::: DATA FOR REVIEW :::

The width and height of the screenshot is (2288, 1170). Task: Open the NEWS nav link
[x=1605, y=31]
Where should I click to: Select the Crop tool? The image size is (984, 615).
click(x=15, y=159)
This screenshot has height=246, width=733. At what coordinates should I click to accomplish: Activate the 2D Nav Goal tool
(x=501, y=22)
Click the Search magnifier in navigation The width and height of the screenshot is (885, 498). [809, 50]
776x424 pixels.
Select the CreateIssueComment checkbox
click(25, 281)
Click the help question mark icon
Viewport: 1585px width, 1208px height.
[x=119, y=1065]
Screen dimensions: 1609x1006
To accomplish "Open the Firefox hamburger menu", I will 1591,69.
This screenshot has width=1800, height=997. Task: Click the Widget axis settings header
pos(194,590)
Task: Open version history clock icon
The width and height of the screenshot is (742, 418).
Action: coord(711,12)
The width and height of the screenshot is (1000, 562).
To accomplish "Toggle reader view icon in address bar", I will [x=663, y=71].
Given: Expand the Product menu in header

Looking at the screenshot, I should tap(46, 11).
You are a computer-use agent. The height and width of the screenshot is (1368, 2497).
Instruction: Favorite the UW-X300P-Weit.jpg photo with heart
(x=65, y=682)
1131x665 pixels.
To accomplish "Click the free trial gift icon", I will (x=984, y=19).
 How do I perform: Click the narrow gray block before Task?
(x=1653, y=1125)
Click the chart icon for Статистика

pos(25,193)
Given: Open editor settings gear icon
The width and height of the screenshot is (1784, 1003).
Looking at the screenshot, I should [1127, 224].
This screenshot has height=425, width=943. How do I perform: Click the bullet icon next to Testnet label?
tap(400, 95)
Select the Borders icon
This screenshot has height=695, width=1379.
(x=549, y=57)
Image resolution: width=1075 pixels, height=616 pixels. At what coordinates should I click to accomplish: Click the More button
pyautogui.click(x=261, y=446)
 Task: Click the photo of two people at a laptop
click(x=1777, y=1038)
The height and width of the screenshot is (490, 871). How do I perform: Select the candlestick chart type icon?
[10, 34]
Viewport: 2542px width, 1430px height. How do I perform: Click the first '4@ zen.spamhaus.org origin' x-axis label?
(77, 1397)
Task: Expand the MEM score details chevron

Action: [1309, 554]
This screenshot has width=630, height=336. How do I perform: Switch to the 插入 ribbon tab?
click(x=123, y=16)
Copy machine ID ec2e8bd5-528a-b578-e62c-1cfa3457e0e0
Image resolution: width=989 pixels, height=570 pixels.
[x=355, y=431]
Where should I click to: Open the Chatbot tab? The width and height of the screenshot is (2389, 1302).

:::

Among the records above, repeat exactly the line with "This screenshot has height=246, width=733.", the line with "You are a computer-use", and every line in between, and only those.

## ANSWER TO THE PROBLEM
This screenshot has height=246, width=733. At what coordinates should I click to accomplish: Activate the 2D Nav Goal tool
(x=501, y=22)
Click the Search magnifier in navigation The width and height of the screenshot is (885, 498). [809, 50]
776x424 pixels.
Select the CreateIssueComment checkbox
click(25, 281)
Click the help question mark icon
Viewport: 1585px width, 1208px height.
[x=119, y=1065]
Screen dimensions: 1609x1006
To accomplish "Open the Firefox hamburger menu", I will 1591,69.
This screenshot has width=1800, height=997. Task: Click the Widget axis settings header
pos(194,590)
Task: Open version history clock icon
The width and height of the screenshot is (742, 418).
Action: coord(711,12)
The width and height of the screenshot is (1000, 562).
To accomplish "Toggle reader view icon in address bar", I will [x=663, y=71].
Given: Expand the Product menu in header

Looking at the screenshot, I should tap(46, 11).
You are a computer-use agent. The height and width of the screenshot is (1368, 2497).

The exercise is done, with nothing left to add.